Andrea Dovizioso retornou à MotoGP no último GP de San Marino correndo pela Yamaha. Acostumado com a Ducati, o piloto ainda precisa acertar seu estilo de pilotagem na moto japonesa, que possui um conceito de motorização diferente.
E, com a moto 2019 que era utilizada por Franco Morbidelli, Dovi ainda terá mais uma desvantagem na aprendizagem – o desempenho. Porém, ele não pensa nisso chegando para sua segunda corrida pela equipe SRT, em Austin, EUA.
“Ainda há muitas áreas que preciso trabalhar, mas foi bom ter o teste de Misano para ajudar a aumentar meu tempo com a moto”, disse Dovizioso.
“Não tenho a certeza do que esperar deste fim de semana, pois terei de ver em que situação está a pista e terei de descobrir onde está a aderência.”

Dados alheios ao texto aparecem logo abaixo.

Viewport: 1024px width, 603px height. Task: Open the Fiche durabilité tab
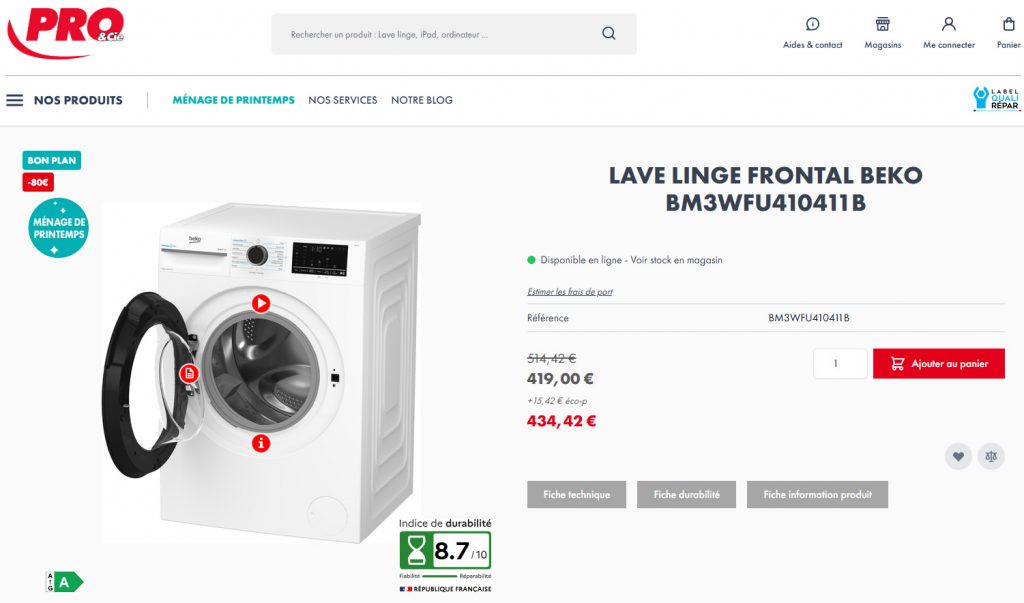tap(686, 495)
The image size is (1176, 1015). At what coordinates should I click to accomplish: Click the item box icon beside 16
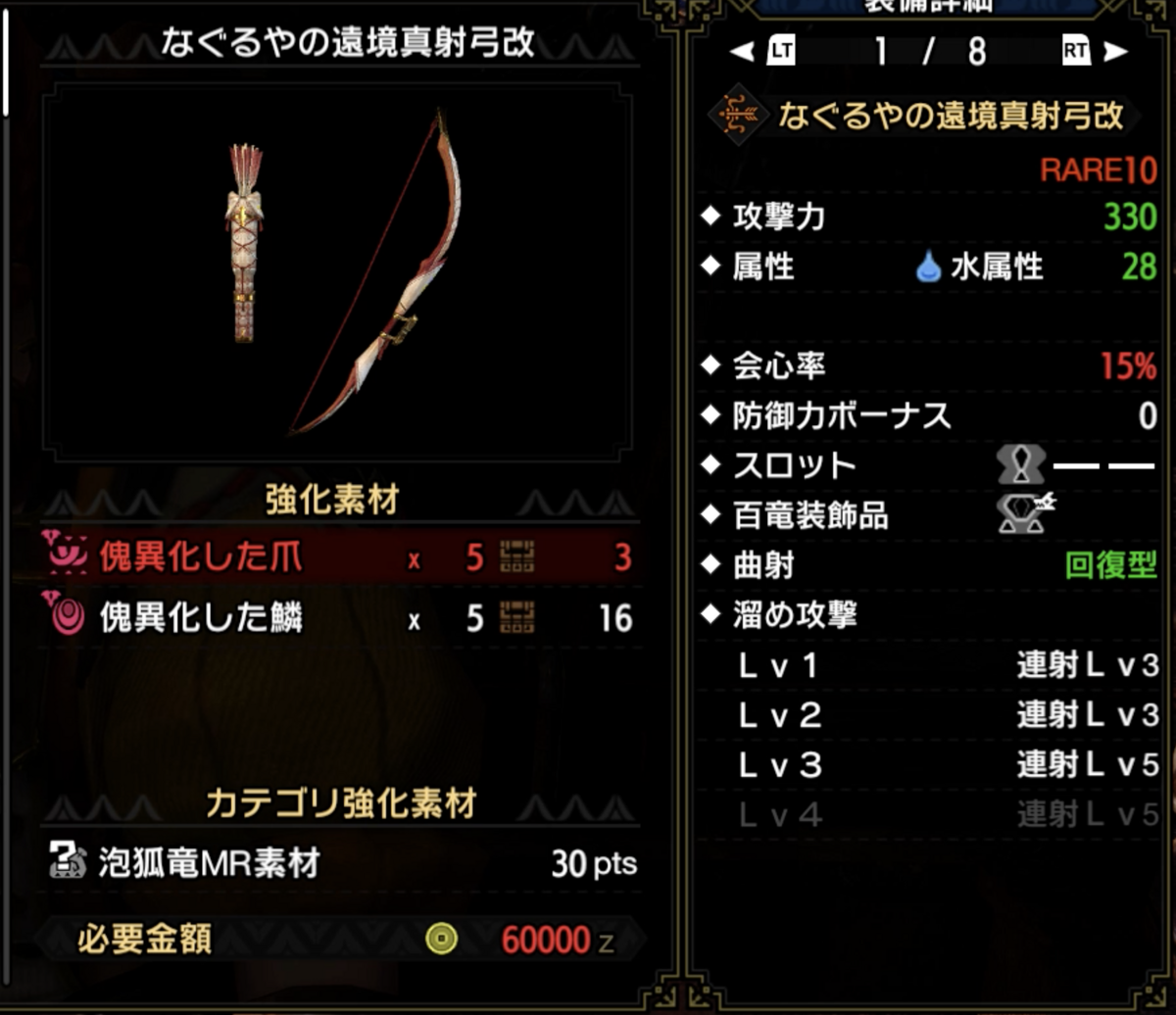pyautogui.click(x=516, y=618)
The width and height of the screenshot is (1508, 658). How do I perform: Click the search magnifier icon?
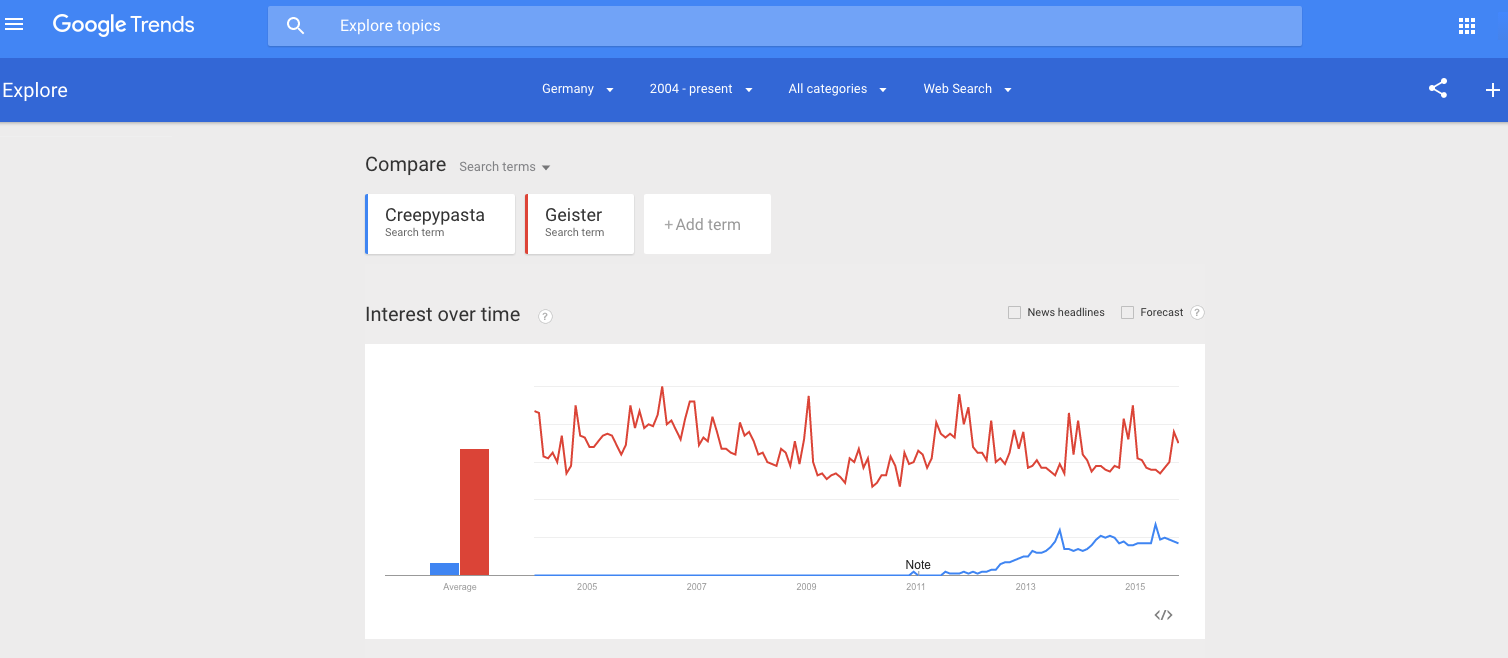295,26
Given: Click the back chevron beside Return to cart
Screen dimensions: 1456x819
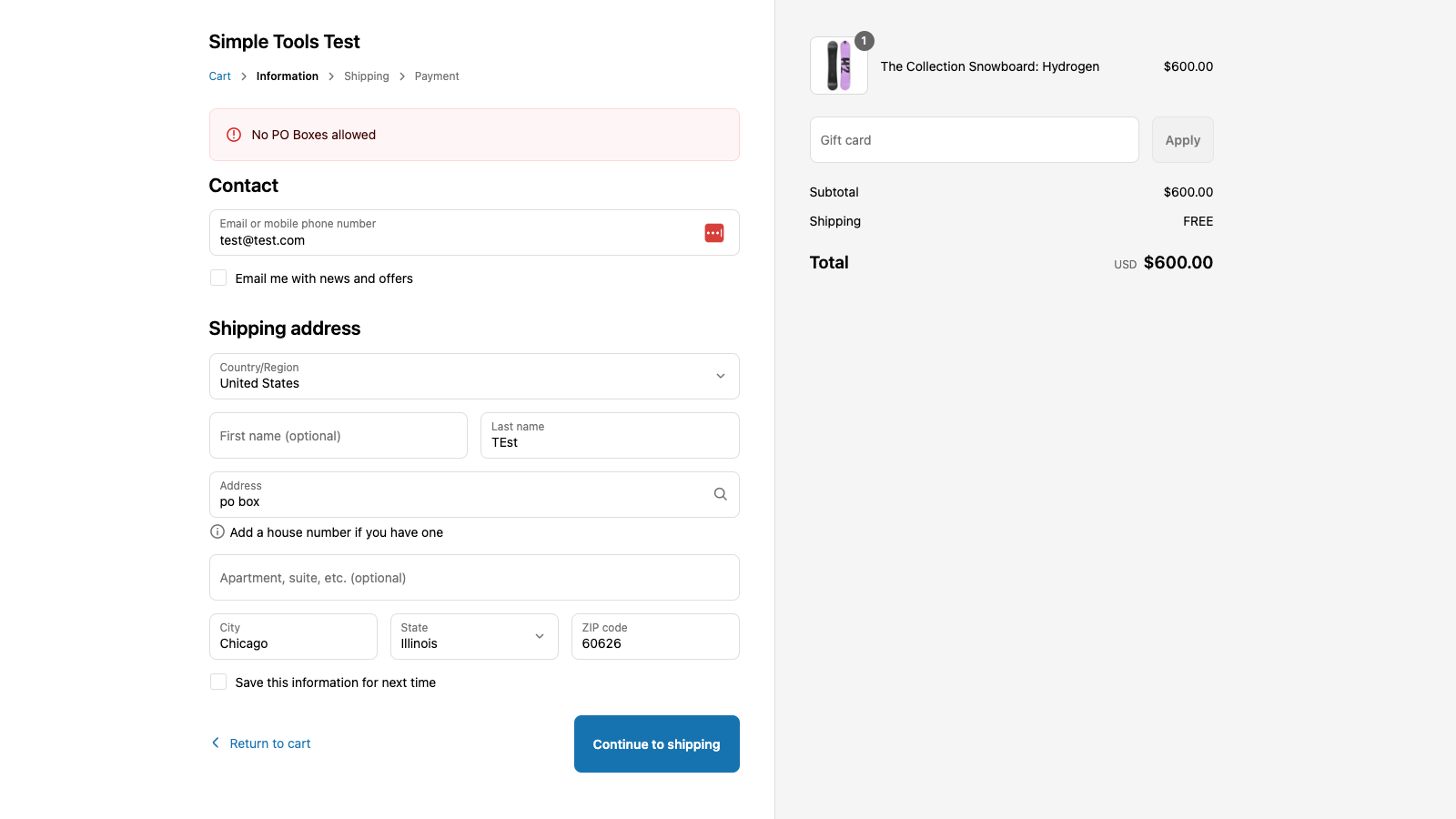Looking at the screenshot, I should pos(216,743).
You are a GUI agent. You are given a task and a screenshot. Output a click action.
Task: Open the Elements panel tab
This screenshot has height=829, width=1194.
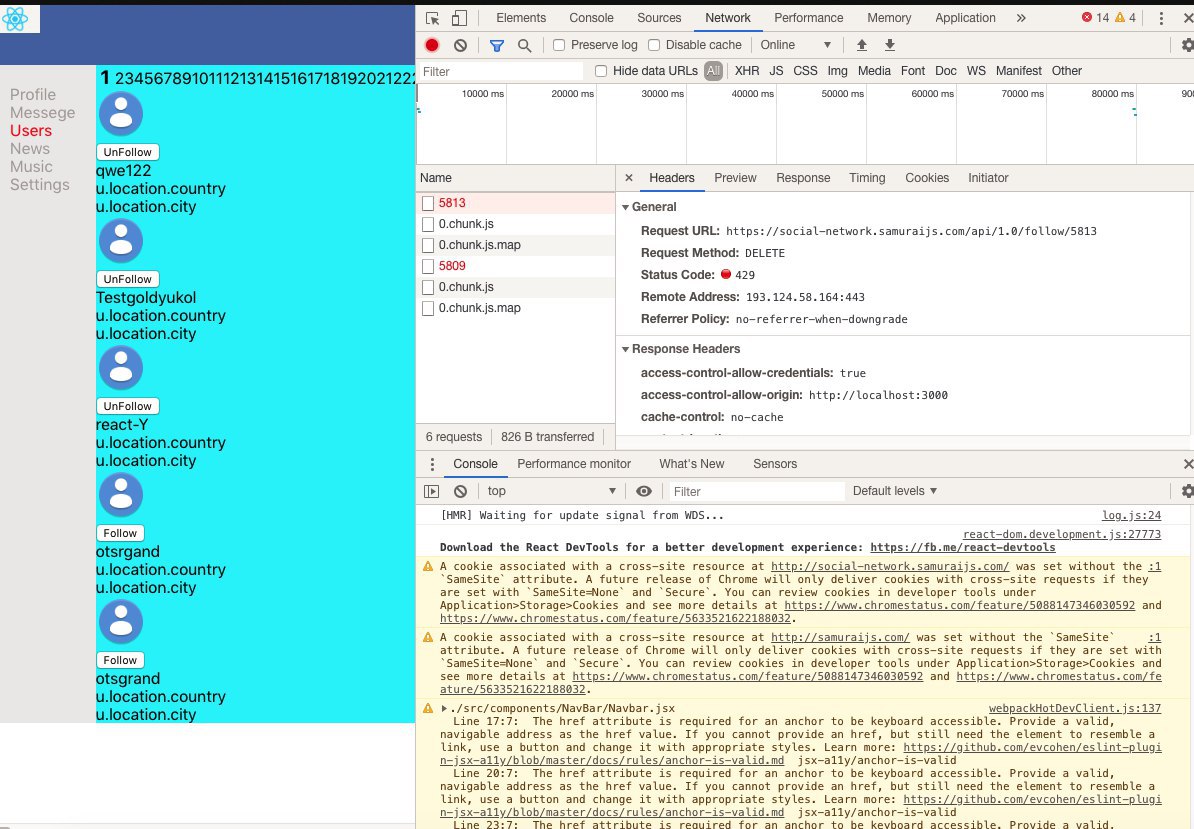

“É uma pista muito exigente, e da última vez que lá estive a pista tinha muitas ondulações, mas acho que fizeram algumas alterações desde então.”
“O clima, é claro, terá um impacto, mas será o mesmo para todos. É muito difícil prever o que vai acontecer, mas espero continuar fazendo progressos neste fim de semana.”
O GP nos EUA é apenas o segundo a ser realizado fora da Europa desde o início da pandemia da covid-19. Em suas sete provas no local, Dovizioso terminou entre os sete primeiros em todas as corridas, exceto em 2016 – quando abandonou após ser acertado por Dani Pedrosa. Seu melhor resultado é um 2º, conquistado em 2015.